12. Admittedly, the boy has received grievous injury on his right foot, but whether it has occurred by a fall or due to rashness of the driver/accused is suspicious. So, in these circumstance, after taking into consideration the evidence, which has come on record and testimonies of the witnesses, even after re-appreciating the evidence, this Court finds that the prosecution has failed to prove the guilt of the accused beyond the shadow of reasonable doubt and the well reasoned judgment of acquittal, passed by the learned trial Court, needs no interference. 13. It has been held in K. Prakashan vs. P.K. Surenderan (2008) 1 SCC 258 , that when two views are possible, appellate Court should not reverse the judgment of acquittal merely because the other view was possible. When judgment of trial Court was neither perverse, nor suffered from any legal infirmity or non consideration/misappreciation of evidence on record, reversal thereof by High Court was not justified. 14. The Hon’ble Supreme Court in T. Subramanian vs. State of Tamil Nadu (2006) 1 SCC 401 , has held that where two views are reasonably possible from the very same evidence, prosecution cannot be said to have proved its case beyond reasonable doubt. 15. In Chandrappa vs. State of Karnataka, (2007) 4 SCC 415 , the Hon’ble Supreme Court has culled out the following principles qua powers of the appellate Courts while dealing with an appeal against an order of acquittal : “42. From the above decisions, in our considered view, the following general principles regarding powers of the appellate court while dealing with an appeal against an order of acquittal emerge: (1) An appellate court has full power to review, reappreciate and reconsider the evidence upon which the order of acquittal is founded. (2) The Code of Criminal Procedure, 1873 puts no limitation, restriction or condition on exercise of such power and an appellate court on the evidence before it may reach its own conclusion, both on questions of fact and of law. (3) Various expressions, such as, ‘substantial and compelling reasons’, ‘good and sufficient grounds’, ‘very strong circumstances’, ‘distorted conclusions’, ‘glaring mistakes’, etc. are not intended to curtail extensive powers of an appellate court in an appeal against acquittal.

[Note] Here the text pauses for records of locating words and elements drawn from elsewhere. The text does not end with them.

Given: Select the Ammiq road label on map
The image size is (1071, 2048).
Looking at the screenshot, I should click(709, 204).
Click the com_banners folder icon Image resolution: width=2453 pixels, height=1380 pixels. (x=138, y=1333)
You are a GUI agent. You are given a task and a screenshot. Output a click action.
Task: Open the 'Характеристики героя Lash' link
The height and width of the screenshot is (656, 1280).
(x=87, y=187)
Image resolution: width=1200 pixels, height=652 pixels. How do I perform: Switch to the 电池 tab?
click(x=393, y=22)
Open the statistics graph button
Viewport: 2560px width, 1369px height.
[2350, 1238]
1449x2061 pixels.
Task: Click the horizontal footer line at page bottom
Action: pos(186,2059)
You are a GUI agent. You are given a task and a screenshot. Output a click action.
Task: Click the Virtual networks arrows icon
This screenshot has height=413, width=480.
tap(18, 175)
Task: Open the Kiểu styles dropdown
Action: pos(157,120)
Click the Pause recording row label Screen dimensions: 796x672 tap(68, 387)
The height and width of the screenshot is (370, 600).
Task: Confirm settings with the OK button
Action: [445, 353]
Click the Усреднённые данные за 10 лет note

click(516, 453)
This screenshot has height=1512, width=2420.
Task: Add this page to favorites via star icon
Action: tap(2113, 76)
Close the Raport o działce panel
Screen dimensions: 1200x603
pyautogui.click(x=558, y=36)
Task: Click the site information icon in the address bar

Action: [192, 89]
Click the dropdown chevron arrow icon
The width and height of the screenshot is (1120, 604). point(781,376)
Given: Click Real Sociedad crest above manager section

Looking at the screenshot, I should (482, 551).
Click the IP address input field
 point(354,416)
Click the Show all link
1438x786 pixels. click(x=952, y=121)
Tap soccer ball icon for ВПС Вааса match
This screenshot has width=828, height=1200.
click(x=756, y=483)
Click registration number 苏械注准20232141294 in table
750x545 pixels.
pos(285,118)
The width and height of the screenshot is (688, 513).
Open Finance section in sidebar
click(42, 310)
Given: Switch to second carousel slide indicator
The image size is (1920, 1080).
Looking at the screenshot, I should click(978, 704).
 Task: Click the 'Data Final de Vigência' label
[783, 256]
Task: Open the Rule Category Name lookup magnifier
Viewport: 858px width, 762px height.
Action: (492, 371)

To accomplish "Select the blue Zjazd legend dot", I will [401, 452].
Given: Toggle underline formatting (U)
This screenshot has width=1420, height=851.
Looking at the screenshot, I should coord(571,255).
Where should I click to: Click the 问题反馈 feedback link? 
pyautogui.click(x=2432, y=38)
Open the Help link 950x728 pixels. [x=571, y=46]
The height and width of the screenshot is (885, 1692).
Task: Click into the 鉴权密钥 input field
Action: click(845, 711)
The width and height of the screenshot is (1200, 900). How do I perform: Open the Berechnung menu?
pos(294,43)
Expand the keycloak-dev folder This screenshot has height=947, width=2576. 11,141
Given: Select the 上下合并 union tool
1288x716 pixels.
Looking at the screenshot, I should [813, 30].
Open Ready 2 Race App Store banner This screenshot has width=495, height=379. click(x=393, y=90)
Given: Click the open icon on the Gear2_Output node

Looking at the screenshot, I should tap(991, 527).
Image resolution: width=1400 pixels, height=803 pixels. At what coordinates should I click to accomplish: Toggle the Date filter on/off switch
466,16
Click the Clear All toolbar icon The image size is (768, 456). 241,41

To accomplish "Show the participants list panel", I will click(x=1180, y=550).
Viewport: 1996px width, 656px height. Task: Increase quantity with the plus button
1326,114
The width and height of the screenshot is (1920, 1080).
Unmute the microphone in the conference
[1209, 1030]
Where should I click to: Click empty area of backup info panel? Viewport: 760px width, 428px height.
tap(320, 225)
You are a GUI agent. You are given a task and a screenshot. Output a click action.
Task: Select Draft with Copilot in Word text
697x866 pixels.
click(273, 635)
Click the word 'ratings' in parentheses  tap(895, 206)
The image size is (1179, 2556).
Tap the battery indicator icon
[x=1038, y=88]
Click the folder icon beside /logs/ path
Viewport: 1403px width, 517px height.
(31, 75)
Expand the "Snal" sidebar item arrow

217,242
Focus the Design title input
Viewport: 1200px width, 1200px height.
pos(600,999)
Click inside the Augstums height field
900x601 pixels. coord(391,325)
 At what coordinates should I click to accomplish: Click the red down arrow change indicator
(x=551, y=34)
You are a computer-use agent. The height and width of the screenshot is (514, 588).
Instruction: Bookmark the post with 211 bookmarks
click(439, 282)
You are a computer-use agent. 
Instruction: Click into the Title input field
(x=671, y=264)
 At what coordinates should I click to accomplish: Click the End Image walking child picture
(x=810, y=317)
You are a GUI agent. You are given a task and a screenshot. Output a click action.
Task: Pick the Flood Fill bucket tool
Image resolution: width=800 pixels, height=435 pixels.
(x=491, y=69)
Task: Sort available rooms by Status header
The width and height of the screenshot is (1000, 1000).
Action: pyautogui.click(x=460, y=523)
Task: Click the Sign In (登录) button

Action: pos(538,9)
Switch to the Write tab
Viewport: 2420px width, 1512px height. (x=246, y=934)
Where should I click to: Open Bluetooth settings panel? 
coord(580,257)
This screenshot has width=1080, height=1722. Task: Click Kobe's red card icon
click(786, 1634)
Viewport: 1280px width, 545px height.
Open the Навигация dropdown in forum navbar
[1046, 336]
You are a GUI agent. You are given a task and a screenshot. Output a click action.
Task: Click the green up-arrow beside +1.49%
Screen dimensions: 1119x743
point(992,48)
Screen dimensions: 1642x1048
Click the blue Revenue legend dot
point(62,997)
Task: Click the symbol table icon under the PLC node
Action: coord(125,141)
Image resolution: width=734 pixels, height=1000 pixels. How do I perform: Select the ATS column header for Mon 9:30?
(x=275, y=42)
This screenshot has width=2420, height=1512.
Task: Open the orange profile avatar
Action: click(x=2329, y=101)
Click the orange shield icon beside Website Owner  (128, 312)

(3) Various expressions, such as, ‘substantial and compelling reasons’, ‘good and sufficient grounds’, ‘very strong circumstances’, ‘distorted conclusions’, ‘glaring mistakes’, etc. are not intended to curtail extensive powers of an appellate court in an appeal against acquittal. Such phraseologies are more in the nature of ‘flourishes of language’ to emphasise the reluctance of an appellate court to interfere with acquittal than to curtail the power of the court to review the evidence and to come to its own conclusion. (4) An appellate court, however, must bear in mind that in case of acquittal, there is double presumption in favour of the accused. Firstly, the presumption of innocence is available to him under the fundamental principle of criminal jurisprudence that every person shall be presumed to be innocent unless he is proved guilty by a competent court of law. Secondly, the accused having secured his acquittal, the presumption of his innocence is further reinforced, reaffirmed and strengthened by the trial court. (5) If two reasonable conclusions are possible on the basis of the evidence on record, the appellate court should not disturb the finding of acquittal recorded by the trial court.” 16. In view of the aforesaid decisions of the Hon’ble Supreme Court and the discussion made hereinabove, I find no merit in this appeal and the same deserves dismissal and is accordingly dismissed. Pending application(s), if any, shall also stands disposed of.